Stored data
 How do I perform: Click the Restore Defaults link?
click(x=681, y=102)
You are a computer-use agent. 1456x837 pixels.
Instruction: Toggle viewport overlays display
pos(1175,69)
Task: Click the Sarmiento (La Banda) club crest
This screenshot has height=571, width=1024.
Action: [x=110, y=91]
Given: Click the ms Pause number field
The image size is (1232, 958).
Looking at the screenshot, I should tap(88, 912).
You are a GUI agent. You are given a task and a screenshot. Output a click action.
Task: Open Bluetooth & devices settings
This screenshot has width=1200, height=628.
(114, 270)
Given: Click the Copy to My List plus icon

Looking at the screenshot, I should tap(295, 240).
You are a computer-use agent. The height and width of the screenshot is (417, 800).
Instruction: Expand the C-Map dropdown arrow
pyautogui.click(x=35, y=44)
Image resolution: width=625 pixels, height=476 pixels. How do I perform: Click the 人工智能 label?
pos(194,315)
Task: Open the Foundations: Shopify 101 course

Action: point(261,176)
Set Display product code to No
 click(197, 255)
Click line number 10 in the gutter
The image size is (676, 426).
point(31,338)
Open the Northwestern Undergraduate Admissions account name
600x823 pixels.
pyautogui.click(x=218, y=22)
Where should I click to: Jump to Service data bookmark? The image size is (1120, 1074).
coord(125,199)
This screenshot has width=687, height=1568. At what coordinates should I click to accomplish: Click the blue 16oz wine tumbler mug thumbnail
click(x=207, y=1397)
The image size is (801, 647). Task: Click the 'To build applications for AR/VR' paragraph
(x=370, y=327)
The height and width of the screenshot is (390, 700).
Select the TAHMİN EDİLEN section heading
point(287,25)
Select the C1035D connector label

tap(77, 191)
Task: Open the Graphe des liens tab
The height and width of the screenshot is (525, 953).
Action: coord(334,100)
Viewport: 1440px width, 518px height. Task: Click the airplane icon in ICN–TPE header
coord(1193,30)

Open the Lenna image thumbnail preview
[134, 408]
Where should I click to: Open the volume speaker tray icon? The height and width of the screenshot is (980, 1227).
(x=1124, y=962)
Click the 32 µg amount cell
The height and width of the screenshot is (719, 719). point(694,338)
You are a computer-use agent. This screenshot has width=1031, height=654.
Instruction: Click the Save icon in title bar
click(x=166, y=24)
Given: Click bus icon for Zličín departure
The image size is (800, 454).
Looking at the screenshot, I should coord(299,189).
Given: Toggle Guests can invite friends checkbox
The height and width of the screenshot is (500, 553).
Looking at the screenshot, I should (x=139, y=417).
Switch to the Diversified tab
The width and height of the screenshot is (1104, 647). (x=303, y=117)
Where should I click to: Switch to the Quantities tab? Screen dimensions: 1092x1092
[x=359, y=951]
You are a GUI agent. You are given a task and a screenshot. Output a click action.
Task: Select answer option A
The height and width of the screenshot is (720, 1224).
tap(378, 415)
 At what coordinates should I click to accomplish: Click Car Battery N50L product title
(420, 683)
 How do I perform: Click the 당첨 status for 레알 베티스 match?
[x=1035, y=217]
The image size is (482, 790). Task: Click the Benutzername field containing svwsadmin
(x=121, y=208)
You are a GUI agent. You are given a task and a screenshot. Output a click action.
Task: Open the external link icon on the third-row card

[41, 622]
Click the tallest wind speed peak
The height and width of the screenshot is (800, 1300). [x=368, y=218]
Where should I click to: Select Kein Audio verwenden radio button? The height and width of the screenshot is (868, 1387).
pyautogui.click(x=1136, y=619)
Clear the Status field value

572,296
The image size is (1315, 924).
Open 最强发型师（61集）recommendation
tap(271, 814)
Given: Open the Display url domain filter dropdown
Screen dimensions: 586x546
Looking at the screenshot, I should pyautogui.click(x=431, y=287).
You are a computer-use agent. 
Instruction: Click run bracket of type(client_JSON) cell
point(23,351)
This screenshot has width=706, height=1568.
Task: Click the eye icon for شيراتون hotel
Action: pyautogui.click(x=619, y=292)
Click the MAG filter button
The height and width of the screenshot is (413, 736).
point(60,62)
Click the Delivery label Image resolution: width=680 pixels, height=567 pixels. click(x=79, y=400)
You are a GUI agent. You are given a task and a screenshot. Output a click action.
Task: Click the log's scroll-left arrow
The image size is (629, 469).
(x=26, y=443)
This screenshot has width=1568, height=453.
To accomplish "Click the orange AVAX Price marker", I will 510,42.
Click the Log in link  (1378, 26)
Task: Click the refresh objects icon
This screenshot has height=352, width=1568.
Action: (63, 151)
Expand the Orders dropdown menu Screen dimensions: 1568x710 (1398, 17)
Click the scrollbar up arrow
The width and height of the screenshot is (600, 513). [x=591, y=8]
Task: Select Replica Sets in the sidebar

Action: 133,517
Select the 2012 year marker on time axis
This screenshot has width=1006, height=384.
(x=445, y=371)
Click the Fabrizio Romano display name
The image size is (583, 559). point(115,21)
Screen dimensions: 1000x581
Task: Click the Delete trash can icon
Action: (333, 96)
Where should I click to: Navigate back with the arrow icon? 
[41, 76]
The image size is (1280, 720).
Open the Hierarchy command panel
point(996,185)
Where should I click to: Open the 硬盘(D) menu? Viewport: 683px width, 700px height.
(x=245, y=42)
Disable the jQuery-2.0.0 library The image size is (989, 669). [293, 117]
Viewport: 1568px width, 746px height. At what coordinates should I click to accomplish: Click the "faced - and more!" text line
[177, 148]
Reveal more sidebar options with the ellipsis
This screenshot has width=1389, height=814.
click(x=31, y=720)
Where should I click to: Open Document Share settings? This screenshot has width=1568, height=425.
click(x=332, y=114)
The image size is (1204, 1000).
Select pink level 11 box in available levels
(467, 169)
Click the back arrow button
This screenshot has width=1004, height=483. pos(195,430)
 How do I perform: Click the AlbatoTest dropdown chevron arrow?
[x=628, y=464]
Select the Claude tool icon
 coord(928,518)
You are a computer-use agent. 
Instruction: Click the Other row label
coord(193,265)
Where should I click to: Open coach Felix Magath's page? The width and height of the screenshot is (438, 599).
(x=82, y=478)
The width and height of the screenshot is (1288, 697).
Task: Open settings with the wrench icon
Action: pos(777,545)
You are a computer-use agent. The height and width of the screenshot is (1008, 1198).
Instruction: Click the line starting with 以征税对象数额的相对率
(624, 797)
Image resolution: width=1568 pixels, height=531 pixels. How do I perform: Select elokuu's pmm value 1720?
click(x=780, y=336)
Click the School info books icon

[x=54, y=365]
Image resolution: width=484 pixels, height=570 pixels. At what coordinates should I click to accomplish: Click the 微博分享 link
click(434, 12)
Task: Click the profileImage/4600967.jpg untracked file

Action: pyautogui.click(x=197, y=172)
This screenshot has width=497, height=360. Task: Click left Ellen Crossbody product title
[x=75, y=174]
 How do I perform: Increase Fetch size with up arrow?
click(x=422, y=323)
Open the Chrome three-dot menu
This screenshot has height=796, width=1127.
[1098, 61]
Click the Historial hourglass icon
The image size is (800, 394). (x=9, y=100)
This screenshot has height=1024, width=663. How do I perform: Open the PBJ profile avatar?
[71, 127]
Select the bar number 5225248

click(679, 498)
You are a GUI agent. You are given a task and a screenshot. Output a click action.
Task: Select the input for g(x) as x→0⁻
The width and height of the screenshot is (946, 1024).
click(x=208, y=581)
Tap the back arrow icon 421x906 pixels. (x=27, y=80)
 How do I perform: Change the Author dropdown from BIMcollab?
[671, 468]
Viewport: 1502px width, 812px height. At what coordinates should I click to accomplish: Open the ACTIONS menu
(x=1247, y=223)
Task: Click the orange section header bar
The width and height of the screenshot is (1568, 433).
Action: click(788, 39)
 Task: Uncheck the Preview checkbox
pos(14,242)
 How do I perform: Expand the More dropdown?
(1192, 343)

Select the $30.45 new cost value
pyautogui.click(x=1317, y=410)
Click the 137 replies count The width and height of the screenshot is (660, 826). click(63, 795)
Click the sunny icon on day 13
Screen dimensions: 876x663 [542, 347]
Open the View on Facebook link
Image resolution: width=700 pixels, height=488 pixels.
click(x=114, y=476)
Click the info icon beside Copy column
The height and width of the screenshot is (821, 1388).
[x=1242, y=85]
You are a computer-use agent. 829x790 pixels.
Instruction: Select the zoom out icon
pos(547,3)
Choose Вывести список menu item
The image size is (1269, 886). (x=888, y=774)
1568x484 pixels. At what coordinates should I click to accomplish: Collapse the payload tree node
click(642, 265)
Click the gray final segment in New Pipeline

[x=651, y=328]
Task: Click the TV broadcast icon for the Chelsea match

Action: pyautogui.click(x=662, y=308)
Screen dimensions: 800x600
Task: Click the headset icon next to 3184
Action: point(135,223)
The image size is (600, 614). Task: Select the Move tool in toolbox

#### AIM OF THE TASK:
Copy each line above holding "marker".

#### EXERCISE RESPONSE:
To accomplish "Click the orange AVAX Price marker", I will 510,42.
Select the 2012 year marker on time axis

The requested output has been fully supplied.